A concentração extrema de riqueza atingiu um novo máximo histórico. O número de multimilionários ultrapassou os 3.000 e, no topo da hierarquia, surge Elon Musk. Para perceber a escala, façamos um exercício matemático simples: imaginemos que 1 grão de arroz representa 1 milhão de dólares. Um pacote de arroz de 1 kg contém cerca de 50 mil grãos, o equivalente a 50 mil milhões de dólares. Nesta analogia, a fortuna de Elon Musk, avaliada em 788 mil milhões de dólares, corresponde a mais de 15 pacotes de arroz. A maioria de nós não tem um único grão e, provavelmente, nunca chegará a ter.
Esta não é apenas uma curiosidade visual. É a descrição de uma distribuição altamente assimétrica, típica de sistemas regidos por processos de feedback positivo: quem já tem muito tem maior capacidade de continuar a acumular.

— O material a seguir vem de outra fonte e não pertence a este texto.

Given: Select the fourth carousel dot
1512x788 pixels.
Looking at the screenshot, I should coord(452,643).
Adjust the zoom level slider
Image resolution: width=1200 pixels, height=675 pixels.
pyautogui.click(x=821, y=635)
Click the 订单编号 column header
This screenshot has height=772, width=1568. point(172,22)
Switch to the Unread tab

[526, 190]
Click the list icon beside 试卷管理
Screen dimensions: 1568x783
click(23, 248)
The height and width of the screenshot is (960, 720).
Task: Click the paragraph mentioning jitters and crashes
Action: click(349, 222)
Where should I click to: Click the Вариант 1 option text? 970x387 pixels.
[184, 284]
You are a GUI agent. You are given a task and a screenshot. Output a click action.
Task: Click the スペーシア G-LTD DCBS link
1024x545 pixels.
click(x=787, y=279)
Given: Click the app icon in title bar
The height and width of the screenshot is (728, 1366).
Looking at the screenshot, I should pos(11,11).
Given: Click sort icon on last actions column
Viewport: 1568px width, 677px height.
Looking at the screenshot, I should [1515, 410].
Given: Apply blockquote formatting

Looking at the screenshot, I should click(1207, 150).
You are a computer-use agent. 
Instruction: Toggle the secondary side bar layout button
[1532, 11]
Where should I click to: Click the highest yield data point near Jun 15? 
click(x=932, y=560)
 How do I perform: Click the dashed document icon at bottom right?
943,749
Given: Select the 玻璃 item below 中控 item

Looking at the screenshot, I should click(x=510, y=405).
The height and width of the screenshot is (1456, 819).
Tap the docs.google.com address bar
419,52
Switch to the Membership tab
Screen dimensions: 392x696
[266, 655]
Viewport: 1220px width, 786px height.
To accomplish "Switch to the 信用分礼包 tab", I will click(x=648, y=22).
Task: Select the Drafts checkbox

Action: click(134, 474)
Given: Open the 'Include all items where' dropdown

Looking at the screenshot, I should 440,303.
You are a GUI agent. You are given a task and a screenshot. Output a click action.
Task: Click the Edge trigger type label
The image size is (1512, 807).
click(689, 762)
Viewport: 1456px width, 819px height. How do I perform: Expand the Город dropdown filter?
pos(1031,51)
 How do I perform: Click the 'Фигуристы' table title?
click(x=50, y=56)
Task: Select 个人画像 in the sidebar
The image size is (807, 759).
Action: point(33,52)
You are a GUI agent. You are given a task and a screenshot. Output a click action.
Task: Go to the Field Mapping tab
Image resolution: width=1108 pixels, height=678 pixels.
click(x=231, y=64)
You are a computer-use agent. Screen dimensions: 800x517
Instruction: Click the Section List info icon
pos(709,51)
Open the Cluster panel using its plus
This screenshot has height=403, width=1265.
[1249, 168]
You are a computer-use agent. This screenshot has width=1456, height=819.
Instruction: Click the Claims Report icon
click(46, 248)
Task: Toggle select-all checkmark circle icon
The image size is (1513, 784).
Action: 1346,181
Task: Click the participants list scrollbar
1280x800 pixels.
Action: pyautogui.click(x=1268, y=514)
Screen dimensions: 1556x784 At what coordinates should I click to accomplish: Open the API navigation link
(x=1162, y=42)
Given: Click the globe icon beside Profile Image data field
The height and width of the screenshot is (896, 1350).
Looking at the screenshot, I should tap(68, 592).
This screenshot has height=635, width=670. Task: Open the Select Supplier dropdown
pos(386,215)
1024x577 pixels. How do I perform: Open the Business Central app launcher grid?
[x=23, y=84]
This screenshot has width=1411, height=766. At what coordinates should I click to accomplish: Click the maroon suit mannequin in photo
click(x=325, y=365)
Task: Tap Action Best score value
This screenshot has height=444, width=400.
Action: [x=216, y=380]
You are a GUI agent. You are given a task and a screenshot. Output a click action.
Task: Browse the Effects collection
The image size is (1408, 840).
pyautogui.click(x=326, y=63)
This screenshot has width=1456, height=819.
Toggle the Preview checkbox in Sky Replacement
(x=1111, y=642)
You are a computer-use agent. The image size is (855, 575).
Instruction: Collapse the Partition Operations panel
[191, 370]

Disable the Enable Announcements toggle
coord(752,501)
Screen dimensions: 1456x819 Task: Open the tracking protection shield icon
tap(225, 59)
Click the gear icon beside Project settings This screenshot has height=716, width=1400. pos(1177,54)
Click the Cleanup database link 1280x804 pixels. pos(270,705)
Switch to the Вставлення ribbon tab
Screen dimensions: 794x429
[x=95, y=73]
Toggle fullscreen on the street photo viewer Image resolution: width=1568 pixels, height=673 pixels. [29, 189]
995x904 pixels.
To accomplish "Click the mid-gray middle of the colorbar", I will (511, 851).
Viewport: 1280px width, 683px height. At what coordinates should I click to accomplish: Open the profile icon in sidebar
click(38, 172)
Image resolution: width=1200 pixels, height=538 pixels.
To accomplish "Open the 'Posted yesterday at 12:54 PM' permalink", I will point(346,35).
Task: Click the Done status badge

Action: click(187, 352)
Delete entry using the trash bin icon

O problema aqui não uma mera diferença de riqueza entre indivíduos. O problema é que, a partir de certos níveis, a riqueza deixa de ser apenas económica e passa a ter poder estrutural. De acordo com um relatório recente, um multimilionário tem cerca de 4.000 vezes mais probabilidade de ocupar um cargo político do que um cidadão comum, e países com elevados níveis de desigualdade apresentam um risco sete vezes maior de retrocesso democrático. Quando o dinheiro compra influência sistemática, o princípio “uma pessoa, um voto” deixa de funcionar na prática.
A matemática ajuda-nos a perceber que este resultado não é acidental. Sem mecanismos de redistribuição, sistemas económicos tendem naturalmente para extremos. A boa notícia é que desigualdades desta magnitude não são inevitáveis. A má é que não se corrigem espontaneamente. Precisamos de refletir com urgência sobre a forma como queremos distribuir recursos (e poder) numa sociedade que se pretende democrática.